OK, I have worked out possible change to my invented system to 'avoid' the co-orbit problem, but it's not a change I really want to do.

So, before I commit to it, I want to fully understand why a 180° co-orbit is problem. Can anyone fill me in on the reasons for not doing it, using, as much as possible, laymen's terms? The only online works I can find on co-orbits use copious amounts of formulas that leave my brain feeling like mashed jelly.

Also, if a simple 180° co-orbit isn't stable is there any, and I mean any, way to set up a system to allow a 180° co-orbit to be stable? My thinking in asking such a question is that I wonder if it might be possible to introduce another body / other bodies into the system (but not in the same orbit) in such a way that the two 180° moons orbiting the central world remain stable.

TIA

Ian

16. Aug 14, 2013

### Staff: Mentor

Not without active control mechanisms - technology from some intelligent species.
Any deviation from a (mathematical) perfect alignment leads to an amplification of that deviation, the motion of the particles becomes chaotic soon.

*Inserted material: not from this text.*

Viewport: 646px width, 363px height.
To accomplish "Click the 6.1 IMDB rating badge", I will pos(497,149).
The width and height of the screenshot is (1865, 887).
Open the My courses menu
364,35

• Separations of 60° are stable, if one object is much smaller than the other (something like a factor of 25 difference in masses).
• Horseshoe orbits are stable and reach the 180°-separation from time to time, but not always and they still need one big and one small moon.
• Epimetheus and Janus, two moons of Saturn, have a very special orbital configuration - but no stable 180°-separation...

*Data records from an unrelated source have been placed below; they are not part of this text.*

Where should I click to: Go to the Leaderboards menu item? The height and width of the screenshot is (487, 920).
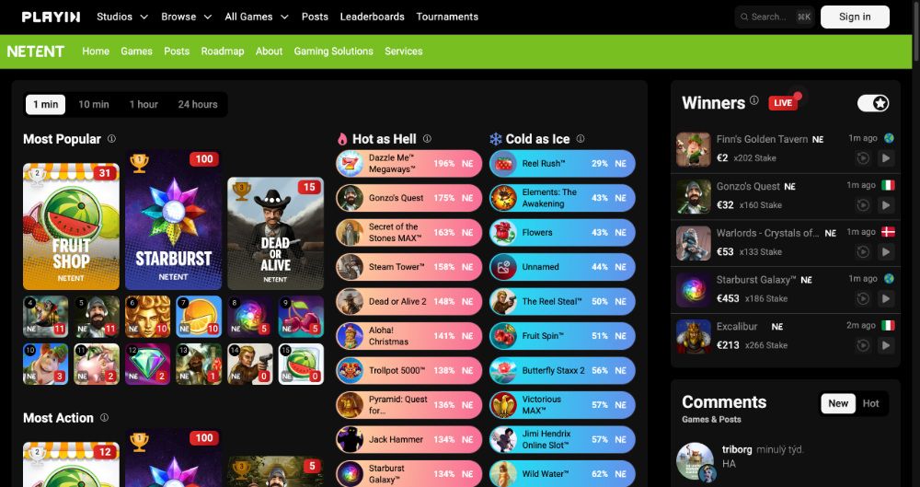[372, 17]
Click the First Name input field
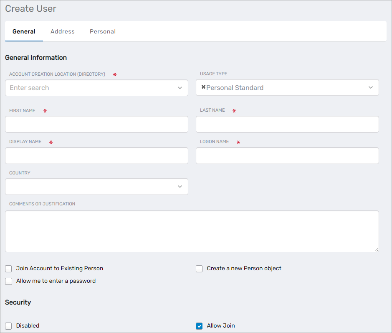The height and width of the screenshot is (333, 392). [x=96, y=124]
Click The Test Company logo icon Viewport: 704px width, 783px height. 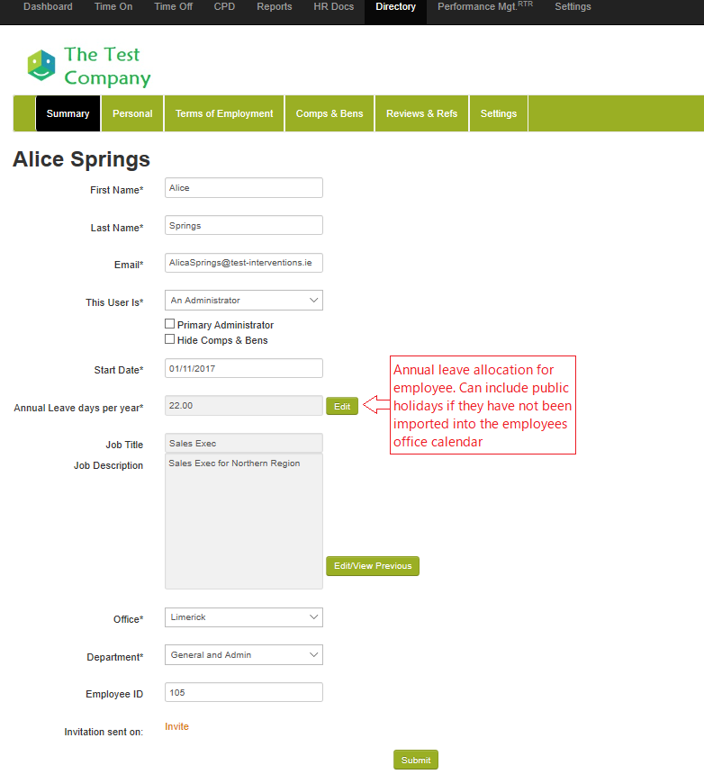point(41,66)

Why do you need those 180°? Do you want the moons to be invisible from the other moon?

17. Aug 14, 2013

### Ian J.

Hmm. I've just had an idea. It fits in with something only vaguely hinted at that I had already written in the first novel, but I could use it to hold the moons in co-orbit. It won't be apparent in the first novels in the series how it works, just that it does. Explanations would have to come much, much later on.

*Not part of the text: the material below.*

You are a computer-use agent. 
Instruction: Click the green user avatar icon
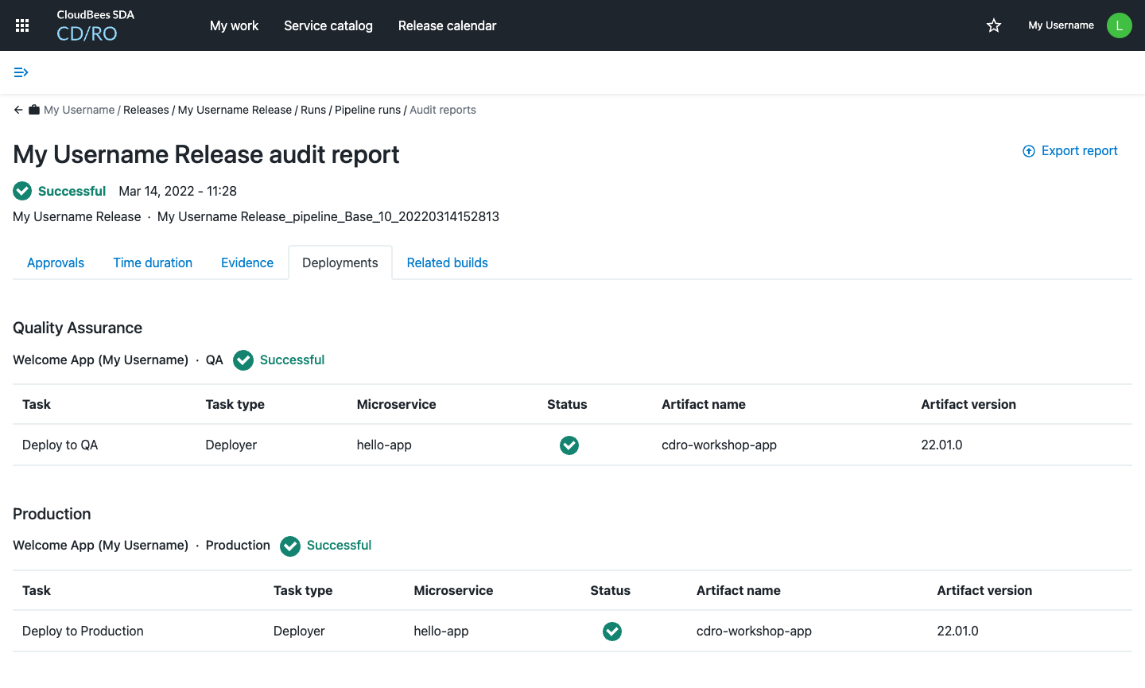coord(1119,25)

Kind of. It's not so much that they are entirely obscured, just that one moon is more difficult to reach than another. The society on moon B is the most advanced, and having just reached space exploration capability, albeit with a different technological arrangement than us on Earth, they have to make a choice which of two moons A and C they are going to land on. Moon A would be the obvious candidate if they could study it in any detail, but as it's partially obscured they go to the easier to observe and reach moon C instead. This leads to a pattern of events that suits the story I want to tell. If they could study moon A in any detail, they'd go there first without a doubt, and that would be a sufficiently different story that it wouldn't be the one I want to write.

18. Aug 14, 2013

### Bandersnatch

So, does your story have the spacefaring civilisation move straight to manned spaceflight without first sending probes around? They sent a manned mission without first finding out what to expect on arrival?
Because if they did send probes, then there's nothing difficult in reaching a planet 180 deg away on the same orbit. Probably easier than any other planet.

19. Aug 14, 2013

### Staff: Mentor

A co-moving moon is very easy to visit with probes due to its similar orbit. Moons on a completely different (or even retrograde) orbit would be more difficult to visit.

20. Aug 14, 2013

### Ian J.

Hmm. I haven't got answers to those points, as I hadn't thought about it in that much detail. This is the kind of thing that my 'common sense' thinking fails on.

I did think society B would have sent some kind of basic small craft out, but they wouldn't have been much more advanced than a Sputnik 1 other than having some camera equipment in to take pictures. I think they just see it as easier to send a manned mission sooner and moon C is a more visible candidate to them than moon A. Their probes to A, for whatever reason (I don't know yet) won't have given them enough information to act on.

If all else fails and this arrangement just isn't plausible enough, then I can go to my alternate though less liked plan of changing moon A into a planet and putting it into a habitable zone closer to the star. In that way it's so far away from moon B that it would be like them trying to get to Mars instead of the Moon the way we currently are on Earth. But I have other story reasons for not wanting to do that.